Task to carry out
Could you copy every entry exactly, with nothing changed?

*** Data for this task ***

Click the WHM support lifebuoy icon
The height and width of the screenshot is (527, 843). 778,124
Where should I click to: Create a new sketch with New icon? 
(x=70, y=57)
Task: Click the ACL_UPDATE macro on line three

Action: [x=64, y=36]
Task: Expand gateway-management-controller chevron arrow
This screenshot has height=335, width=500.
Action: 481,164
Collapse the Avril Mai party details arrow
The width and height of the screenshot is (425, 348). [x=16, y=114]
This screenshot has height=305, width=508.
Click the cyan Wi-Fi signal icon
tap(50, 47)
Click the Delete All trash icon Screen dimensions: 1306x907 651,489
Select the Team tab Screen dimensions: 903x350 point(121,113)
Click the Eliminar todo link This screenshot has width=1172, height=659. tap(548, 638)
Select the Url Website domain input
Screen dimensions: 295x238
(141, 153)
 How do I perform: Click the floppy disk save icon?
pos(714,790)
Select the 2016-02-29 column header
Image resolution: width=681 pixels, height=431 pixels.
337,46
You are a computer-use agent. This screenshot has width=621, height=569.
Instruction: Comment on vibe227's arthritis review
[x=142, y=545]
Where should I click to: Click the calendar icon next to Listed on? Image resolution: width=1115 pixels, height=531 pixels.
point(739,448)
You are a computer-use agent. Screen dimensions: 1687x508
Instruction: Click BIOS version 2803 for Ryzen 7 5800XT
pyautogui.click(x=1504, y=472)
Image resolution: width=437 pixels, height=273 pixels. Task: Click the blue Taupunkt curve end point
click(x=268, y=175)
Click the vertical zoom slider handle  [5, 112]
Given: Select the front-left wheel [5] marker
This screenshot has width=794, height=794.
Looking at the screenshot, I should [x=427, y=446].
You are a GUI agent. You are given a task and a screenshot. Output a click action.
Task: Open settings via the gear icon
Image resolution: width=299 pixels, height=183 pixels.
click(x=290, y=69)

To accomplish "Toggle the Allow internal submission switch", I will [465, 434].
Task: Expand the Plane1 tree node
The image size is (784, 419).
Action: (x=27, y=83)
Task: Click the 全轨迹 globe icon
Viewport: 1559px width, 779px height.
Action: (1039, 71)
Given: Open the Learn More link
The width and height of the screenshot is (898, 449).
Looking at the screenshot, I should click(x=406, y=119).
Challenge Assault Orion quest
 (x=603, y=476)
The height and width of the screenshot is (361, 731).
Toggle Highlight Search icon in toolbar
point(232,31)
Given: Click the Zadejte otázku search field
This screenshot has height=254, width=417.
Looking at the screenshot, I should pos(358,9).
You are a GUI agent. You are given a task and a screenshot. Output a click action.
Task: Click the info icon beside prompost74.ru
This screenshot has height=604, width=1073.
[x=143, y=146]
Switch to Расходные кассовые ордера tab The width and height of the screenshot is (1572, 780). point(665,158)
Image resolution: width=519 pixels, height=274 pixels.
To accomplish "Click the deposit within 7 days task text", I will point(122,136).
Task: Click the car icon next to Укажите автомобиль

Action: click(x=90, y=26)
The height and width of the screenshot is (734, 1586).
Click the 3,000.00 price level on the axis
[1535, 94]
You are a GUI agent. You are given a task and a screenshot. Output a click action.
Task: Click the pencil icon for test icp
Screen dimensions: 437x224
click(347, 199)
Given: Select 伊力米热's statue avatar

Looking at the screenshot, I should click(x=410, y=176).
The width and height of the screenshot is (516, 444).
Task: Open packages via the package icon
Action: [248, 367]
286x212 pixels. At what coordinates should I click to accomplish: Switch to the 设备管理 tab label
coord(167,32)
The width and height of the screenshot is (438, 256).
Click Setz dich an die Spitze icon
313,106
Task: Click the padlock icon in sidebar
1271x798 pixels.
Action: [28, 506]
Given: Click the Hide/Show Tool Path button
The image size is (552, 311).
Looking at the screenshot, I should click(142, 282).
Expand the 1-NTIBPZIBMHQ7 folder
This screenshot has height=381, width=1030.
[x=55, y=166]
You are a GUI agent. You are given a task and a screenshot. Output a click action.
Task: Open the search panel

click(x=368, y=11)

***

Written answer
Click the WHM support lifebuoy icon
The height and width of the screenshot is (527, 843). 778,124
Where should I click to: Create a new sketch with New icon? 
(x=70, y=57)
Task: Click the ACL_UPDATE macro on line three

Action: [x=64, y=36]
Task: Expand gateway-management-controller chevron arrow
This screenshot has height=335, width=500.
Action: 481,164
Collapse the Avril Mai party details arrow
The width and height of the screenshot is (425, 348). [x=16, y=114]
This screenshot has height=305, width=508.
Click the cyan Wi-Fi signal icon
tap(50, 47)
Click the Delete All trash icon Screen dimensions: 1306x907 651,489
Select the Team tab Screen dimensions: 903x350 point(121,113)
Click the Eliminar todo link This screenshot has width=1172, height=659. tap(548, 638)
Select the Url Website domain input
Screen dimensions: 295x238
(141, 153)
 How do I perform: Click the floppy disk save icon?
pos(714,790)
Select the 2016-02-29 column header
Image resolution: width=681 pixels, height=431 pixels.
337,46
You are a computer-use agent. This screenshot has width=621, height=569.
Instruction: Comment on vibe227's arthritis review
[x=142, y=545]
Where should I click to: Click the calendar icon next to Listed on? Image resolution: width=1115 pixels, height=531 pixels.
point(739,448)
You are a computer-use agent. Screen dimensions: 1687x508
Instruction: Click BIOS version 2803 for Ryzen 7 5800XT
pyautogui.click(x=1504, y=472)
Image resolution: width=437 pixels, height=273 pixels. Task: Click the blue Taupunkt curve end point
click(x=268, y=175)
Click the vertical zoom slider handle  [5, 112]
Given: Select the front-left wheel [5] marker
This screenshot has width=794, height=794.
Looking at the screenshot, I should [x=427, y=446].
You are a GUI agent. You are given a task and a screenshot. Output a click action.
Task: Open settings via the gear icon
Image resolution: width=299 pixels, height=183 pixels.
click(x=290, y=69)

To accomplish "Toggle the Allow internal submission switch", I will [465, 434].
Task: Expand the Plane1 tree node
The image size is (784, 419).
Action: (x=27, y=83)
Task: Click the 全轨迹 globe icon
Viewport: 1559px width, 779px height.
Action: (1039, 71)
Given: Open the Learn More link
The width and height of the screenshot is (898, 449).
Looking at the screenshot, I should click(x=406, y=119).
Challenge Assault Orion quest
 (x=603, y=476)
The height and width of the screenshot is (361, 731).
Toggle Highlight Search icon in toolbar
point(232,31)
Given: Click the Zadejte otázku search field
This screenshot has height=254, width=417.
Looking at the screenshot, I should pos(358,9).
You are a GUI agent. You are given a task and a screenshot. Output a click action.
Task: Click the info icon beside prompost74.ru
This screenshot has height=604, width=1073.
[x=143, y=146]
Switch to Расходные кассовые ордера tab The width and height of the screenshot is (1572, 780). point(665,158)
Image resolution: width=519 pixels, height=274 pixels.
To accomplish "Click the deposit within 7 days task text", I will point(122,136).
Task: Click the car icon next to Укажите автомобиль

Action: click(x=90, y=26)
The height and width of the screenshot is (734, 1586).
Click the 3,000.00 price level on the axis
[1535, 94]
You are a GUI agent. You are given a task and a screenshot. Output a click action.
Task: Click the pencil icon for test icp
Screen dimensions: 437x224
click(347, 199)
Given: Select 伊力米热's statue avatar

Looking at the screenshot, I should click(x=410, y=176).
The width and height of the screenshot is (516, 444).
Task: Open packages via the package icon
Action: [248, 367]
286x212 pixels. At what coordinates should I click to accomplish: Switch to the 设备管理 tab label
coord(167,32)
The width and height of the screenshot is (438, 256).
Click Setz dich an die Spitze icon
313,106
Task: Click the padlock icon in sidebar
1271x798 pixels.
Action: [28, 506]
Given: Click the Hide/Show Tool Path button
The image size is (552, 311).
Looking at the screenshot, I should click(142, 282).
Expand the 1-NTIBPZIBMHQ7 folder
This screenshot has height=381, width=1030.
[x=55, y=166]
You are a GUI agent. You are given a task and a screenshot. Output a click action.
Task: Open the search panel

click(x=368, y=11)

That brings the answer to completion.